===== Task data =====
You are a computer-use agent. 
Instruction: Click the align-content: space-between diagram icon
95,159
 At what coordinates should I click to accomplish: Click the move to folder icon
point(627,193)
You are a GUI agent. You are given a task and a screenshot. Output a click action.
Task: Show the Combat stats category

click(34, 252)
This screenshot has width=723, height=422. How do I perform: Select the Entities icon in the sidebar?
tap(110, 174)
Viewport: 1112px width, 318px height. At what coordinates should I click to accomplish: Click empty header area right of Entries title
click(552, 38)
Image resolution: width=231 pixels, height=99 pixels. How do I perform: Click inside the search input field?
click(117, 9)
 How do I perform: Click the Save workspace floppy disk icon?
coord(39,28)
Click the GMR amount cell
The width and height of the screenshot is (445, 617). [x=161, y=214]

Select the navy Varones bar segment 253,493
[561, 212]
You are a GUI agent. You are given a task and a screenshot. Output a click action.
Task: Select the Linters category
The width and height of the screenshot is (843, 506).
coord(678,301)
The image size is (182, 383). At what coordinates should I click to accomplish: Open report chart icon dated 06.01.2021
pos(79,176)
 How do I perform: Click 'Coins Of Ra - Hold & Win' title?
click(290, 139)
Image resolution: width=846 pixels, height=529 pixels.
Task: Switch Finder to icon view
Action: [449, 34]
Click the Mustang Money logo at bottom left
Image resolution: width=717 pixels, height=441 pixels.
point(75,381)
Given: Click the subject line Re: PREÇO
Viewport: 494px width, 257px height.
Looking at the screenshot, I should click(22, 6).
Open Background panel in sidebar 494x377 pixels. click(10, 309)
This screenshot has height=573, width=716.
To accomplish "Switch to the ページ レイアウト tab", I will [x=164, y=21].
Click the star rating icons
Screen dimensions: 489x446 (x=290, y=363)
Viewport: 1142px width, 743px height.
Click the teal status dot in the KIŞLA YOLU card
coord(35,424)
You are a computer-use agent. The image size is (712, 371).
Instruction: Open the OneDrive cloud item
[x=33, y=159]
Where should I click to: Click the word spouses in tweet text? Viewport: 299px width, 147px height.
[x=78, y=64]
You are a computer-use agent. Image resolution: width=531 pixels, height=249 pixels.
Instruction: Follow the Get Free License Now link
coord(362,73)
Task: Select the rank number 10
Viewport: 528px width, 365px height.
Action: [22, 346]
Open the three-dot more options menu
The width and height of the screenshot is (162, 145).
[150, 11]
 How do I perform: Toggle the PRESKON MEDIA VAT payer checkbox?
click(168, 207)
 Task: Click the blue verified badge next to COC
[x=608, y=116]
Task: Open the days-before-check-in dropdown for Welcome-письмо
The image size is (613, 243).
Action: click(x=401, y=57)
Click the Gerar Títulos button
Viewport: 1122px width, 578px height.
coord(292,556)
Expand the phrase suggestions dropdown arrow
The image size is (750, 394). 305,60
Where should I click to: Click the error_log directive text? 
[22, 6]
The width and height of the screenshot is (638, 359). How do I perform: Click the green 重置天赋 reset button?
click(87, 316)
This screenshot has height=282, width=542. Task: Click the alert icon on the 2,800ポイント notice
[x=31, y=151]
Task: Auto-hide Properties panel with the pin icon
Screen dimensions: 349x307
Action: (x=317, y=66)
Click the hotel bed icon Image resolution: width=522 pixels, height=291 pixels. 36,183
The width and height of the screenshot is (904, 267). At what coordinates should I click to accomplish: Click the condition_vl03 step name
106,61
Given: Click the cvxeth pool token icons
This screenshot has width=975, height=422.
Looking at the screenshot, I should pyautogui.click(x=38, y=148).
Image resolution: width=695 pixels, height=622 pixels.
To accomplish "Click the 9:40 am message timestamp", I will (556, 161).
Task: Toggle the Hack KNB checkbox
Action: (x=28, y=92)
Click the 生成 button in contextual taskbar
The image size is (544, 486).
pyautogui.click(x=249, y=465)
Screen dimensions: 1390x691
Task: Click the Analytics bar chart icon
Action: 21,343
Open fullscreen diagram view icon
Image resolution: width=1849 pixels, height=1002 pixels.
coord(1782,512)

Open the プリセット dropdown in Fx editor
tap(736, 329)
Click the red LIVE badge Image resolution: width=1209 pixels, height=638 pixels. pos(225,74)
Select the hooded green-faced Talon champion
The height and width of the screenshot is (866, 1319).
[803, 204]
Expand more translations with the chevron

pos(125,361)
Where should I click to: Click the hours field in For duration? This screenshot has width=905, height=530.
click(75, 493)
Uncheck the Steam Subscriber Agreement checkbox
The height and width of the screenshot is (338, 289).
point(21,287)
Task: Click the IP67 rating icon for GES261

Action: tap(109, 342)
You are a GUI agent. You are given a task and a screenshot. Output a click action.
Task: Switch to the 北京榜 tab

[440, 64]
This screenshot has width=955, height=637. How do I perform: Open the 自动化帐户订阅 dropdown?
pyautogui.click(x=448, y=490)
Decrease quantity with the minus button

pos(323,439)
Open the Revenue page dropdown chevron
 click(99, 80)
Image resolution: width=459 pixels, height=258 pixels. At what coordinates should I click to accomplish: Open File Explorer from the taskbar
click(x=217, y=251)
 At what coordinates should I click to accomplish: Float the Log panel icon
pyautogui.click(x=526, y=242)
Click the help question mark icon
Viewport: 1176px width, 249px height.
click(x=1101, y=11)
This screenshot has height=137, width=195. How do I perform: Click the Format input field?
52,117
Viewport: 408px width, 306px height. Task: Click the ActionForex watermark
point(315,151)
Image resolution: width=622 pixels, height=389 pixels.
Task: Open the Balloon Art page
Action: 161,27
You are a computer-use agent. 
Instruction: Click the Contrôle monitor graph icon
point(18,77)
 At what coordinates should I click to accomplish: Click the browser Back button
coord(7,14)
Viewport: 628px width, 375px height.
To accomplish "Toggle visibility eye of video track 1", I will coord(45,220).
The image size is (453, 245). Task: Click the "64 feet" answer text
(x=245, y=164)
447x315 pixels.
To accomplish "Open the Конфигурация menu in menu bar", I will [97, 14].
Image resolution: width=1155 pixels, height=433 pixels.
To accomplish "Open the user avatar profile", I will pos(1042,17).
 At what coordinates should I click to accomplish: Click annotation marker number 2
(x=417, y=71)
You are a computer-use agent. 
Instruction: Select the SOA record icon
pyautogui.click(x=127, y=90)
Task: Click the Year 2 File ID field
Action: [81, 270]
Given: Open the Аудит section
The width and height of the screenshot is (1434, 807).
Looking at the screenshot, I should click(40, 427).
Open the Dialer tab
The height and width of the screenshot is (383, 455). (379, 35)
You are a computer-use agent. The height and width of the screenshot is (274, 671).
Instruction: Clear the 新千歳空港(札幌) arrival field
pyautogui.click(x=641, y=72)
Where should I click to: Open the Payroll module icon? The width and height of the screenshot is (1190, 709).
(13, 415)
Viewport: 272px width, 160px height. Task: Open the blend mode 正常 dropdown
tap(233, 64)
=====
◆ **What you will do**: Would you restate the material word for word, leaving nothing out?

◆ **Answer for the task**:
You are a computer-use agent. 
Instruction: Click the align-content: space-between diagram icon
95,159
 At what coordinates should I click to accomplish: Click the move to folder icon
point(627,193)
You are a GUI agent. You are given a task and a screenshot. Output a click action.
Task: Show the Combat stats category

click(34, 252)
This screenshot has width=723, height=422. How do I perform: Select the Entities icon in the sidebar?
tap(110, 174)
Viewport: 1112px width, 318px height. At what coordinates should I click to accomplish: Click empty header area right of Entries title
click(552, 38)
Image resolution: width=231 pixels, height=99 pixels. How do I perform: Click inside the search input field?
click(117, 9)
 How do I perform: Click the Save workspace floppy disk icon?
coord(39,28)
Click the GMR amount cell
The width and height of the screenshot is (445, 617). [x=161, y=214]

Select the navy Varones bar segment 253,493
[561, 212]
You are a GUI agent. You are given a task and a screenshot. Output a click action.
Task: Select the Linters category
The width and height of the screenshot is (843, 506).
coord(678,301)
The image size is (182, 383). At what coordinates should I click to accomplish: Open report chart icon dated 06.01.2021
pos(79,176)
 How do I perform: Click 'Coins Of Ra - Hold & Win' title?
click(290, 139)
Image resolution: width=846 pixels, height=529 pixels.
Task: Switch Finder to icon view
Action: [449, 34]
Click the Mustang Money logo at bottom left
Image resolution: width=717 pixels, height=441 pixels.
point(75,381)
Given: Click the subject line Re: PREÇO
Viewport: 494px width, 257px height.
Looking at the screenshot, I should click(22, 6).
Open Background panel in sidebar 494x377 pixels. click(10, 309)
This screenshot has height=573, width=716.
To accomplish "Switch to the ページ レイアウト tab", I will [x=164, y=21].
Click the star rating icons
Screen dimensions: 489x446 (x=290, y=363)
Viewport: 1142px width, 743px height.
Click the teal status dot in the KIŞLA YOLU card
coord(35,424)
You are a computer-use agent. The image size is (712, 371).
Instruction: Open the OneDrive cloud item
[x=33, y=159]
Where should I click to: Click the word spouses in tweet text? Viewport: 299px width, 147px height.
[x=78, y=64]
You are a computer-use agent. Image resolution: width=531 pixels, height=249 pixels.
Instruction: Follow the Get Free License Now link
coord(362,73)
Task: Select the rank number 10
Viewport: 528px width, 365px height.
Action: [22, 346]
Open the three-dot more options menu
The width and height of the screenshot is (162, 145).
[150, 11]
 How do I perform: Toggle the PRESKON MEDIA VAT payer checkbox?
click(168, 207)
 Task: Click the blue verified badge next to COC
[x=608, y=116]
Task: Open the days-before-check-in dropdown for Welcome-письмо
The image size is (613, 243).
Action: click(x=401, y=57)
Click the Gerar Títulos button
Viewport: 1122px width, 578px height.
coord(292,556)
Expand the phrase suggestions dropdown arrow
The image size is (750, 394). 305,60
Where should I click to: Click the error_log directive text? 
[22, 6]
The width and height of the screenshot is (638, 359). How do I perform: Click the green 重置天赋 reset button?
click(87, 316)
This screenshot has height=282, width=542. Task: Click the alert icon on the 2,800ポイント notice
[x=31, y=151]
Task: Auto-hide Properties panel with the pin icon
Screen dimensions: 349x307
Action: (x=317, y=66)
Click the hotel bed icon Image resolution: width=522 pixels, height=291 pixels. 36,183
The width and height of the screenshot is (904, 267). At what coordinates should I click to accomplish: Click the condition_vl03 step name
106,61
Given: Click the cvxeth pool token icons
This screenshot has width=975, height=422.
Looking at the screenshot, I should pyautogui.click(x=38, y=148).
Image resolution: width=695 pixels, height=622 pixels.
To accomplish "Click the 9:40 am message timestamp", I will (556, 161).
Task: Toggle the Hack KNB checkbox
Action: (x=28, y=92)
Click the 生成 button in contextual taskbar
The image size is (544, 486).
pyautogui.click(x=249, y=465)
Screen dimensions: 1390x691
Task: Click the Analytics bar chart icon
Action: 21,343
Open fullscreen diagram view icon
Image resolution: width=1849 pixels, height=1002 pixels.
coord(1782,512)

Open the プリセット dropdown in Fx editor
tap(736, 329)
Click the red LIVE badge Image resolution: width=1209 pixels, height=638 pixels. pos(225,74)
Select the hooded green-faced Talon champion
The height and width of the screenshot is (866, 1319).
[803, 204]
Expand more translations with the chevron

pos(125,361)
Where should I click to: Click the hours field in For duration? This screenshot has width=905, height=530.
click(75, 493)
Uncheck the Steam Subscriber Agreement checkbox
The height and width of the screenshot is (338, 289).
point(21,287)
Task: Click the IP67 rating icon for GES261

Action: tap(109, 342)
You are a GUI agent. You are given a task and a screenshot. Output a click action.
Task: Switch to the 北京榜 tab

[440, 64]
This screenshot has width=955, height=637. How do I perform: Open the 自动化帐户订阅 dropdown?
pyautogui.click(x=448, y=490)
Decrease quantity with the minus button

pos(323,439)
Open the Revenue page dropdown chevron
 click(99, 80)
Image resolution: width=459 pixels, height=258 pixels. At what coordinates should I click to accomplish: Open File Explorer from the taskbar
click(x=217, y=251)
 At what coordinates should I click to accomplish: Float the Log panel icon
pyautogui.click(x=526, y=242)
Click the help question mark icon
Viewport: 1176px width, 249px height.
click(x=1101, y=11)
This screenshot has height=137, width=195. How do I perform: Click the Format input field?
52,117
Viewport: 408px width, 306px height. Task: Click the ActionForex watermark
point(315,151)
Image resolution: width=622 pixels, height=389 pixels.
Task: Open the Balloon Art page
Action: 161,27
You are a computer-use agent. 
Instruction: Click the Contrôle monitor graph icon
point(18,77)
 At what coordinates should I click to accomplish: Click the browser Back button
coord(7,14)
Viewport: 628px width, 375px height.
To accomplish "Toggle visibility eye of video track 1", I will coord(45,220).
The image size is (453, 245). Task: Click the "64 feet" answer text
(x=245, y=164)
447x315 pixels.
To accomplish "Open the Конфигурация menu in menu bar", I will [97, 14].
Image resolution: width=1155 pixels, height=433 pixels.
To accomplish "Open the user avatar profile", I will pos(1042,17).
 At what coordinates should I click to accomplish: Click annotation marker number 2
(x=417, y=71)
You are a computer-use agent. 
Instruction: Select the SOA record icon
pyautogui.click(x=127, y=90)
Task: Click the Year 2 File ID field
Action: [81, 270]
Given: Open the Аудит section
The width and height of the screenshot is (1434, 807).
Looking at the screenshot, I should click(40, 427).
Open the Dialer tab
The height and width of the screenshot is (383, 455). (379, 35)
You are a computer-use agent. The height and width of the screenshot is (274, 671).
Instruction: Clear the 新千歳空港(札幌) arrival field
pyautogui.click(x=641, y=72)
Where should I click to: Open the Payroll module icon? The width and height of the screenshot is (1190, 709).
(13, 415)
Viewport: 272px width, 160px height. Task: Open the blend mode 正常 dropdown
tap(233, 64)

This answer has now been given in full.